- [TEXT PASSAGE]
════════════════

I know I kick myself about the sex lol. I've been reading the book act like a lady think like a man by Steve Harvey and it's very enlightening to say the least. I would never sleep with anyone in the first date and I don't normally on the second date either but I dunno it just happened. I'm okay with it as well but I think I need to kick my will power up a bit. 

And I actually was the last one to text. When he said "oh yeah haha" I took that as a question and responded " yes please" with a smiley face. And that was our last conversation.


----------



## SecondTime'Round

anxiousdater said:


> I know I kick myself about the sex lol. I've been reading the book act like a lady think like a man by Steve Harvey and it's very enlightening to say the least. I would never sleep with anyone in the first date and I don't normally on the second date either but I dunno it just happened. I'm okay with it as well but I think I need to kick my will power up a bit.
> 
> And I actually was the last one to text. When he said "oh yeah haha" I took that as a question and responded " yes please" with a smiley face. And that was our last conversation.


Ahhh, ok then. Yep, his turn.


----------



## Dude007

anxiousdater said:


> I know I kick myself about the sex lol. I've been reading the book act like a lady think like a man by Steve Harvey and it's very enlightening to say the least. I would never sleep with anyone in the first date and I don't normally on the second date either but I dunno it just happened. I'm okay with it as well but I think I need to kick my will power up a bit.

════════════════

- [DATASET EXTRACT]

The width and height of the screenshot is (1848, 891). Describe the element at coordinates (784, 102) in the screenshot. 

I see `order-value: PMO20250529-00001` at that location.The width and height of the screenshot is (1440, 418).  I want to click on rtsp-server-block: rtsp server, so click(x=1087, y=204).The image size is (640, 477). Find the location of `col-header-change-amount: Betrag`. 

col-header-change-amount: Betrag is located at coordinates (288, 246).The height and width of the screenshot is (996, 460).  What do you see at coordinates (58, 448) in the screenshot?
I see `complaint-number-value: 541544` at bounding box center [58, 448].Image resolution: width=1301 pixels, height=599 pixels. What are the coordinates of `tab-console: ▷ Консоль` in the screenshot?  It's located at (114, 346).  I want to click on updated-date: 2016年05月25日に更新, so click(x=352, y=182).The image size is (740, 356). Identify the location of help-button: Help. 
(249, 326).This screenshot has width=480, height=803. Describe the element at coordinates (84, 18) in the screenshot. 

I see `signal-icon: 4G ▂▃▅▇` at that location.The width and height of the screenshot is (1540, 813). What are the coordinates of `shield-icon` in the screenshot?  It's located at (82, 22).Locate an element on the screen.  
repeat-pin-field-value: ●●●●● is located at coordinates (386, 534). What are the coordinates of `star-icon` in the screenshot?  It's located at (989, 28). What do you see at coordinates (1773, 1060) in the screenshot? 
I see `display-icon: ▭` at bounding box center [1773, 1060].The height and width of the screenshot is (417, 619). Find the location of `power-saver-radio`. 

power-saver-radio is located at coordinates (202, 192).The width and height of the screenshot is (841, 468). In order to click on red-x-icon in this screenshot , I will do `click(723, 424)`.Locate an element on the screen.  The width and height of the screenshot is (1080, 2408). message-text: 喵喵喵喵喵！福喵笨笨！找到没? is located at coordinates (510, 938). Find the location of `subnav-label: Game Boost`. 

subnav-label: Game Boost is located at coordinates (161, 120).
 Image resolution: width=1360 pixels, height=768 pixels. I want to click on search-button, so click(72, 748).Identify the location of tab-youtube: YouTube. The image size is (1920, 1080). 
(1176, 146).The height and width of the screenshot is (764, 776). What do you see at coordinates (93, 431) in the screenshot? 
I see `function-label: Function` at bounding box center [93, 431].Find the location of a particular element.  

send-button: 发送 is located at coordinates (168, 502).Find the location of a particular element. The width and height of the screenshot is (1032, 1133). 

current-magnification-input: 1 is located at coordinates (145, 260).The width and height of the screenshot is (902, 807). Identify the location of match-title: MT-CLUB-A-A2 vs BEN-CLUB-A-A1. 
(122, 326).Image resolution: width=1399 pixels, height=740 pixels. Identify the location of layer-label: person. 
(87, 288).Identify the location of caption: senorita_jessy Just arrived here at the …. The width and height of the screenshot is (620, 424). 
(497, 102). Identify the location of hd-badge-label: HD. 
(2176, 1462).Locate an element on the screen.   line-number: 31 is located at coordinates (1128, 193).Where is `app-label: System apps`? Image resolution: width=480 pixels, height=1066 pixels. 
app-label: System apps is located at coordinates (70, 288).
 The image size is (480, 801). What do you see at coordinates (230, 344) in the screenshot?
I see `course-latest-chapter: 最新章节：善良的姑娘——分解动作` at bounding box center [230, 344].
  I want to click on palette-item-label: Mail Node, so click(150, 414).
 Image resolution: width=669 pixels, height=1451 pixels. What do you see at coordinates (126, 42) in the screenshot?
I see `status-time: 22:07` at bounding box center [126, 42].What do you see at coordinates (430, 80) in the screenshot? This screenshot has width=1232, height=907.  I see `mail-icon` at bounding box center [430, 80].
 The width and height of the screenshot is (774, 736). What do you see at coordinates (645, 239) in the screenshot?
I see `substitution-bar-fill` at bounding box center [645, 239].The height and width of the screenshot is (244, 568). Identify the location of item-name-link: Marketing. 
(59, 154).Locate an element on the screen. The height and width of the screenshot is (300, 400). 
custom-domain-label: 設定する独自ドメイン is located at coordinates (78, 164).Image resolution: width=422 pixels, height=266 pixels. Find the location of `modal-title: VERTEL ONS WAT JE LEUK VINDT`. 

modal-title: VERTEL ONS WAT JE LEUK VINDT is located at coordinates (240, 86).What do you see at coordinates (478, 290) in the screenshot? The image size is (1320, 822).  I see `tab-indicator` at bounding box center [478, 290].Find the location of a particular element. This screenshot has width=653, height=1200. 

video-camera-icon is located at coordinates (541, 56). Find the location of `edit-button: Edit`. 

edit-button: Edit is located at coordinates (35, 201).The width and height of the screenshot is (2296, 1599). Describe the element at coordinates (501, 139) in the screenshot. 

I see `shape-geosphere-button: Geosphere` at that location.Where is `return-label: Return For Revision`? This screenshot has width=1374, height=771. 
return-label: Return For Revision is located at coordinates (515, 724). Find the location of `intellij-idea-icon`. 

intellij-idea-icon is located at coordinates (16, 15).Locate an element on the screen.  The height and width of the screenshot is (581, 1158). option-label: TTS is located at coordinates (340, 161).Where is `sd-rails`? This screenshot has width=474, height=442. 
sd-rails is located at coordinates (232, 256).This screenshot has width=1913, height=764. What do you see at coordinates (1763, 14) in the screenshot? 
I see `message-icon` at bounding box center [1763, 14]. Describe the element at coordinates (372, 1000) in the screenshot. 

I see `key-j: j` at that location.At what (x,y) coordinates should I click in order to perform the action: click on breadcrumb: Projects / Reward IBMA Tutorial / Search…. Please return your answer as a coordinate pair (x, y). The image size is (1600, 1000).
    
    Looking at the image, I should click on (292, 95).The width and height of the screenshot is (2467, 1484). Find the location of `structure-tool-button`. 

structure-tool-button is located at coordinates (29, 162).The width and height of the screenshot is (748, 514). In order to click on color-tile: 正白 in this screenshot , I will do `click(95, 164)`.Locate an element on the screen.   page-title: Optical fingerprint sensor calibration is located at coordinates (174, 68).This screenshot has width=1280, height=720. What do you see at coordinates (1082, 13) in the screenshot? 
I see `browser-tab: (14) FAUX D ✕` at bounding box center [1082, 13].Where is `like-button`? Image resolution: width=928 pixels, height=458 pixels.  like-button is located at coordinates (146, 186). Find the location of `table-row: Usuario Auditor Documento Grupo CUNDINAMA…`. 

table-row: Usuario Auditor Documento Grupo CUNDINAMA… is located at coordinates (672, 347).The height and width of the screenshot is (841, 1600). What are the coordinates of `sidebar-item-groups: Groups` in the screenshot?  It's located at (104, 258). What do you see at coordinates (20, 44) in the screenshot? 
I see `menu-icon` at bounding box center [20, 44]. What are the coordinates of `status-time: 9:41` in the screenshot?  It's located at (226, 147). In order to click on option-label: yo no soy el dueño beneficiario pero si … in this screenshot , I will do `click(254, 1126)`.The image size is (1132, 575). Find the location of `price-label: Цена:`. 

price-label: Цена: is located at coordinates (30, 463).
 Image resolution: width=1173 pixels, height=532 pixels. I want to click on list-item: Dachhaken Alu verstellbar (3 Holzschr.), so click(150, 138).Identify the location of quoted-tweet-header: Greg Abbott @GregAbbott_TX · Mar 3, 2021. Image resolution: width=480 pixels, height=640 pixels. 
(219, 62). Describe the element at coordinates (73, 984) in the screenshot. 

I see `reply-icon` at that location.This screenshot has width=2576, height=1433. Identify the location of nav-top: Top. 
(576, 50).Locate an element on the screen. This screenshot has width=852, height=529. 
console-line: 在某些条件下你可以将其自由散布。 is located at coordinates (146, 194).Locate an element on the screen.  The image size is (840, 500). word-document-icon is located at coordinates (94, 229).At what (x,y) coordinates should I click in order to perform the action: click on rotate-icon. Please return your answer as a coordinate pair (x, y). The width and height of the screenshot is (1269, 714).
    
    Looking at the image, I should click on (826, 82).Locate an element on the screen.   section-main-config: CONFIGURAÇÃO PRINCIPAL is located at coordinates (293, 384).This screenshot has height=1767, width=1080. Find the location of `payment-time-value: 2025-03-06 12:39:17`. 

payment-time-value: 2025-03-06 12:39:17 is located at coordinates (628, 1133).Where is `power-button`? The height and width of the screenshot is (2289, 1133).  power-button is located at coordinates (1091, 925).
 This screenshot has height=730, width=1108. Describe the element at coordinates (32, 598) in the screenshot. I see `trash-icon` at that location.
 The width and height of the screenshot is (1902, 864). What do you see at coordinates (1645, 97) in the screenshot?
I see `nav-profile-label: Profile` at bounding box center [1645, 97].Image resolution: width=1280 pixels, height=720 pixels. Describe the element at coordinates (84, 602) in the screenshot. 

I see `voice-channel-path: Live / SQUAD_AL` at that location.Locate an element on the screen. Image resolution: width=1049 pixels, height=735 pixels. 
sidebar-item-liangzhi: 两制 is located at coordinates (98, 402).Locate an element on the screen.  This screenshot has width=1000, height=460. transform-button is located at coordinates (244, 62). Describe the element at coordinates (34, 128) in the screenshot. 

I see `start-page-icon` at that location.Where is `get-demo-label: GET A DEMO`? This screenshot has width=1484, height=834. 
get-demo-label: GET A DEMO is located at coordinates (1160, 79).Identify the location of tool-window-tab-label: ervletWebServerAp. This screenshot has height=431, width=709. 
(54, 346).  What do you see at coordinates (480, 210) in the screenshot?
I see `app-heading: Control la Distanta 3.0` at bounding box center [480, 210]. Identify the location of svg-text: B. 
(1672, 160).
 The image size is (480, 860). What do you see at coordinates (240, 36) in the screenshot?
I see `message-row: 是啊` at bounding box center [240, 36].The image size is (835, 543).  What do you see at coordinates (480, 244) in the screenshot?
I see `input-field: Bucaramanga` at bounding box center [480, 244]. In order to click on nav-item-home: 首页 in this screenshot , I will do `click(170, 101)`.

════════════════

- [AIM OF THE EXERCISE] Pick up the forum thread about the second date and write what comes next.

- [WRITTEN RESPONSE]
> 
> And I actually was the last one to text. When he said "oh yeah haha" I took that as a question and responded " yes please" with a smiley face. And that was our last conversation.


Feel free to PM with any lines(read BS) these dudes give you while on the dating scene. We can weed out the loser(users). DUDE


----------



## BetrayedDad

anxiousdater said:


> But it's been a full day now. That doesn't seem like a potential budding relationship to me.
> 
> Advice?


Yeah... wait longer then a day before freaking out. Maybe he's just busy. It happens and you needing to talk to him everyday make you seem clingy. Clingy people NEED to talk EVERYDAY and he flat out told you he doesn't like that. 

Give it a two more days then reach out and say "What's going on? Haven't heard from you.." and see what his excuse is. By then it would of been a reasonable amount of time. 

Oh and you've already had sex multiple times with him so if you want to be exclusive just come out and say it. Otherwise, you have no leg to stand on complaining if he's online trolling for sex from other women.


----------



## anxiousdater

I know some of the lines for sure I've probably heard them all by this time lol. But this guy really didn't have any lines that I could tell. Seemed really up front about looking for a relationship. We connected and clicked right from the start. 
I'm a big thinker so I over analyze everything haha. I just want to get this whole dating thing right. Cause so far in sucking at it.


----------



## anxiousdater

If he's looking for other women that is completely up to him. Me not wanting to date other men is my own personal choice. 
So if he doesn't contact me within a few days I should reach out? I would think if there's no contact after a few days then that's it, why should I bother? 
I've been thru this with guys online but haven't met them. They just kinda disappear. Normal i guess but not sure if it's normal when you've already been with the guy for 2 weeks.


----------



## Dude007

anxiousdater said:


> If he's looking for other women that is completely up to him. Me not wanting to date other men is my own personal choice.
> So if he doesn't contact me within a few days I should reach out? I would think if there's no contact after a few days then that's it, why should I bother?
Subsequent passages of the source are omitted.